Manaus | 3 de agosto de 2026 | 00:26:17

Projeto que prevê pagamento integral da pensão por morte avança na Câmara, mas ainda não está em vigor

Circulam nas redes sociais informações de que a pensão por morte do Instituto Nacional do Seguro Social (INSS) voltou a ser paga integralmente, no valor de 100%. No entanto, a informação não é verdadeira.

O que ocorreu foi a aprovação, pela Comissão de Previdência, Assistência Social, Infância, Adolescência e Família da Câmara dos Deputados, do parecer favorável ao Projeto de Lei nº 338/2024, que propõe restabelecer o pagamento integral da pensão por morte aos segurados do Regime Geral de Previdência Social (RGPS).

Apesar do avanço, a proposta ainda não virou lei. Para entrar em vigor, o projeto precisa ser analisado pelas Comissões de Finanças e Tributação e de Constituição e Justiça e de Cidadania (CCJ), além de ser aprovado pelo Plenário da Câmara dos Deputados e pelo Senado Federal. Depois disso, ainda dependerá da sanção do presidente da República.

Atualmente, continuam valendo as regras estabelecidas pela Reforma da Previdência de 2019. Pela legislação em vigor, a pensão por morte corresponde a uma cota familiar de 50% do valor da aposentadoria do segurado, acrescida de 10% para cada dependente.
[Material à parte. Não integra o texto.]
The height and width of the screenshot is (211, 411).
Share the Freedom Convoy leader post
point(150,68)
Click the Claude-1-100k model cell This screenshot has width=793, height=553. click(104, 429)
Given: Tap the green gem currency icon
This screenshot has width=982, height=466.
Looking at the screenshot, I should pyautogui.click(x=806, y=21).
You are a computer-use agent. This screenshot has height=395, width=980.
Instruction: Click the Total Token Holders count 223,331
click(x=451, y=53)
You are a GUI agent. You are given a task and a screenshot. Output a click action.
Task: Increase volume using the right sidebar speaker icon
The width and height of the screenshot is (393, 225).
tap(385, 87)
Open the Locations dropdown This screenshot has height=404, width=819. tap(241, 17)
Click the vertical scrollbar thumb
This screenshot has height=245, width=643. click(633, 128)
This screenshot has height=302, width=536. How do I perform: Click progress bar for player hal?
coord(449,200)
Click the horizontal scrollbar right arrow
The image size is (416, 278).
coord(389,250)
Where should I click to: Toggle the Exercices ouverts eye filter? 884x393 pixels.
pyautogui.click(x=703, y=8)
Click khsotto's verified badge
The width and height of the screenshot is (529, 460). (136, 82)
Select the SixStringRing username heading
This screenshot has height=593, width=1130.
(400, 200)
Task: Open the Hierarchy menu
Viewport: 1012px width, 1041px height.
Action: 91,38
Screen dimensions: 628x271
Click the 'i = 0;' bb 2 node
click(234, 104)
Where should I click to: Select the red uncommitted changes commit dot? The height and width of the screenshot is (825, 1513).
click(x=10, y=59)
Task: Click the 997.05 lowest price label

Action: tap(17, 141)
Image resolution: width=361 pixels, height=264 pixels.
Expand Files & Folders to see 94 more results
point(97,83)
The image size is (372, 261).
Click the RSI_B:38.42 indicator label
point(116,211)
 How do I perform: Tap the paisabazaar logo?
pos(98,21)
Na prática, uma viúva ou viúvo sem filhos dependentes, por exemplo, recebe 60% do benefício. O pagamento de 100% só ocorre em situações específicas, como quando há cinco ou mais dependentes ou quando existe dependente inválido ou com deficiência grave.

Caso o projeto seja aprovado em todas as etapas do processo legislativo e sancionado, a regra poderá ser alterada, restabelecendo o pagamento integral da pensão por morte aos beneficiários do INSS.